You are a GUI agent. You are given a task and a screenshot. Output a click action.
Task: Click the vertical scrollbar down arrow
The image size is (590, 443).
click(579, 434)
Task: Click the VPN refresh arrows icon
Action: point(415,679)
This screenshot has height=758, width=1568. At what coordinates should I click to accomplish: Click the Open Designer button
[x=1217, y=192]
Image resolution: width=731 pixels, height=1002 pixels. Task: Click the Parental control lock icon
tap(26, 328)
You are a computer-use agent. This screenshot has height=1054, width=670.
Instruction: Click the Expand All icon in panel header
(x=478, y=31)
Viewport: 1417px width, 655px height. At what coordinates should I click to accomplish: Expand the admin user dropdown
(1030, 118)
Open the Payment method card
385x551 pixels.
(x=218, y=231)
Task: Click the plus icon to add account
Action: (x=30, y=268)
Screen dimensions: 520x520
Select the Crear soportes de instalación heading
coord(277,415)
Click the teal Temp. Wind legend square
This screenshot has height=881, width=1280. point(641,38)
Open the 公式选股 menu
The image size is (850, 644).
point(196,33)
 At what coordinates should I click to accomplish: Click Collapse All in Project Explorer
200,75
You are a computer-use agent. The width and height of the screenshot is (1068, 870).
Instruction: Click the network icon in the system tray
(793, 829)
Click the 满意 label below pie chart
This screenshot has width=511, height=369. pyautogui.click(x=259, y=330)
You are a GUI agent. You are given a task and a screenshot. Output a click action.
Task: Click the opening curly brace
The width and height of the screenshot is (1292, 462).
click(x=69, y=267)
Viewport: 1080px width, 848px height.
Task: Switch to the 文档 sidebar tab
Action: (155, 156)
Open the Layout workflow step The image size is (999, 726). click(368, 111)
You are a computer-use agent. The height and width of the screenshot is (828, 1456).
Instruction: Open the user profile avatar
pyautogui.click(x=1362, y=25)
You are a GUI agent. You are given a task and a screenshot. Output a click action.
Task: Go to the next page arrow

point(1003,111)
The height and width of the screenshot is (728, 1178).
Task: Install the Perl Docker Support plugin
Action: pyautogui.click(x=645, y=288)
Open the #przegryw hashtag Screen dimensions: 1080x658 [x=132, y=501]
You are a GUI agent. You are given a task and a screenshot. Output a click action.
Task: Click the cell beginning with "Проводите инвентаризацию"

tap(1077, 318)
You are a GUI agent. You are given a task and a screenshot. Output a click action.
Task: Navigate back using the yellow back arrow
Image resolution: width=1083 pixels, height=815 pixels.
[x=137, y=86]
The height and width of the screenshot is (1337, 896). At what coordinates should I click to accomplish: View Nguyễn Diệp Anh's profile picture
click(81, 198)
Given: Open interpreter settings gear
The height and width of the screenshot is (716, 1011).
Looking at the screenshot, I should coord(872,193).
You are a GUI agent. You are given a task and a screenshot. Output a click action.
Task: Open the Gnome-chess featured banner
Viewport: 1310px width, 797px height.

====

Line by line, repeat everything in the records verbatim.

You are a GUI agent. You are given a task and a screenshot. Output a click action.
Task: Click the vertical scrollbar down arrow
The image size is (590, 443).
click(579, 434)
Task: Click the VPN refresh arrows icon
Action: point(415,679)
This screenshot has height=758, width=1568. At what coordinates should I click to accomplish: Click the Open Designer button
[x=1217, y=192]
Image resolution: width=731 pixels, height=1002 pixels. Task: Click the Parental control lock icon
tap(26, 328)
You are a computer-use agent. This screenshot has height=1054, width=670.
Instruction: Click the Expand All icon in panel header
(x=478, y=31)
Viewport: 1417px width, 655px height. At what coordinates should I click to accomplish: Expand the admin user dropdown
(1030, 118)
Open the Payment method card
385x551 pixels.
(x=218, y=231)
Task: Click the plus icon to add account
Action: (x=30, y=268)
Screen dimensions: 520x520
Select the Crear soportes de instalación heading
coord(277,415)
Click the teal Temp. Wind legend square
This screenshot has height=881, width=1280. point(641,38)
Open the 公式选股 menu
The image size is (850, 644).
point(196,33)
 At what coordinates should I click to accomplish: Click Collapse All in Project Explorer
200,75
You are a computer-use agent. The width and height of the screenshot is (1068, 870).
Instruction: Click the network icon in the system tray
(793, 829)
Click the 满意 label below pie chart
This screenshot has width=511, height=369. pyautogui.click(x=259, y=330)
You are a GUI agent. You are given a task and a screenshot. Output a click action.
Task: Click the opening curly brace
The width and height of the screenshot is (1292, 462).
click(x=69, y=267)
Viewport: 1080px width, 848px height.
Task: Switch to the 文档 sidebar tab
Action: (155, 156)
Open the Layout workflow step The image size is (999, 726). click(368, 111)
You are a computer-use agent. The height and width of the screenshot is (828, 1456).
Instruction: Open the user profile avatar
pyautogui.click(x=1362, y=25)
You are a GUI agent. You are given a task and a screenshot. Output a click action.
Task: Go to the next page arrow

point(1003,111)
The height and width of the screenshot is (728, 1178).
Task: Install the Perl Docker Support plugin
Action: pyautogui.click(x=645, y=288)
Open the #przegryw hashtag Screen dimensions: 1080x658 [x=132, y=501]
You are a GUI agent. You are given a task and a screenshot. Output a click action.
Task: Click the cell beginning with "Проводите инвентаризацию"

tap(1077, 318)
You are a GUI agent. You are given a task and a screenshot. Output a click action.
Task: Navigate back using the yellow back arrow
Image resolution: width=1083 pixels, height=815 pixels.
[x=137, y=86]
The height and width of the screenshot is (1337, 896). At what coordinates should I click to accomplish: View Nguyễn Diệp Anh's profile picture
click(81, 198)
Given: Open interpreter settings gear
The height and width of the screenshot is (716, 1011).
Looking at the screenshot, I should coord(872,193).
You are a GUI agent. You are given a task and a screenshot. Output a click action.
Task: Open the Gnome-chess featured banner
Viewport: 1310px width, 797px height.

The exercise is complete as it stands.